The protest is dismissed.

Lynn H. Gibson
Acting General Counsel



[1] On June 30, 2010, prior to issuing the RFP, the Acting Secretary of the Navy issued a determination and findings, under the public interest exception to the Competition in Contracting Act, which authorized a competition that was limited to Mi-17 helicopters. 10 U.S.C. sect. 2304(c)(7) (2006); AR, Tab 20, Determination and Findings, at 1. The protester does not challenge the agency's limitation of the competition to the Mi-17 helicopter.

[2] ARINC also argues that the Navy improperly failed to disclose in the solicitation that the DOS sanctions against Rosoboronexport had been lifted. This fails to state a valid basis of protest because, as discussed above, the lifting of sanctions was publicly announced in the Federal Register in May 2010, well prior to the issuance of the solicitation.

[3] ARINC notes that it also obtained Mi-17 helicopters during the period under which Rosoboronexport was subject to sanctions through entities not affiliated with Rosoboronexport. Protest at 4.

[4] The Navy sent this letter to [deleted] after it received, via [deleted], letters from a Russian government agency, the Federal Service for Military-Technical Cooperation (FSMTC), concerning the procurement. The FSMTC letters, which were in Russian and translated into English, stated that any sale of Mi-17 helicopters would be considered military exports, and therefore required the participation of Rosoboronexport. CO Statement at 2; AR, Tab 22, FSMTC Letter (Aug. 2, 2010); Tab 23, FSMTC Letter (Aug. 9, 2010).

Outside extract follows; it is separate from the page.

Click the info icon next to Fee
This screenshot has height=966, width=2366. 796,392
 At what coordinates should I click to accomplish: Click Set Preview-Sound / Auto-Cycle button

[5] The securing of licenses and permits is a performance requirement that may be satisfied during contract performance and does not affect the award decision except as a general responsibility matter. United Seguranca, Ltda., B-294388, Oct. 21, 2004, 2004 CPD para. 207 at 4. We note for the record that the CO acknowledges that, in light of the FSMTC correspondence and other information, "new revelations raise the possibility that factions within Russia, including Rosoboronexport, could take post'award actions to thwart [deleted] contract performance," and "there is great uncertainty concerning what actions Rosoboronexport may take if I were to award a contract [deleted]." AR at 1 n.1; CO Statement at 4. The CO further states that although "[deleted], I cannot say at this point what my FAR [sect.] 9.103 Responsibility determination would ultimately determine." CO Statement at 4.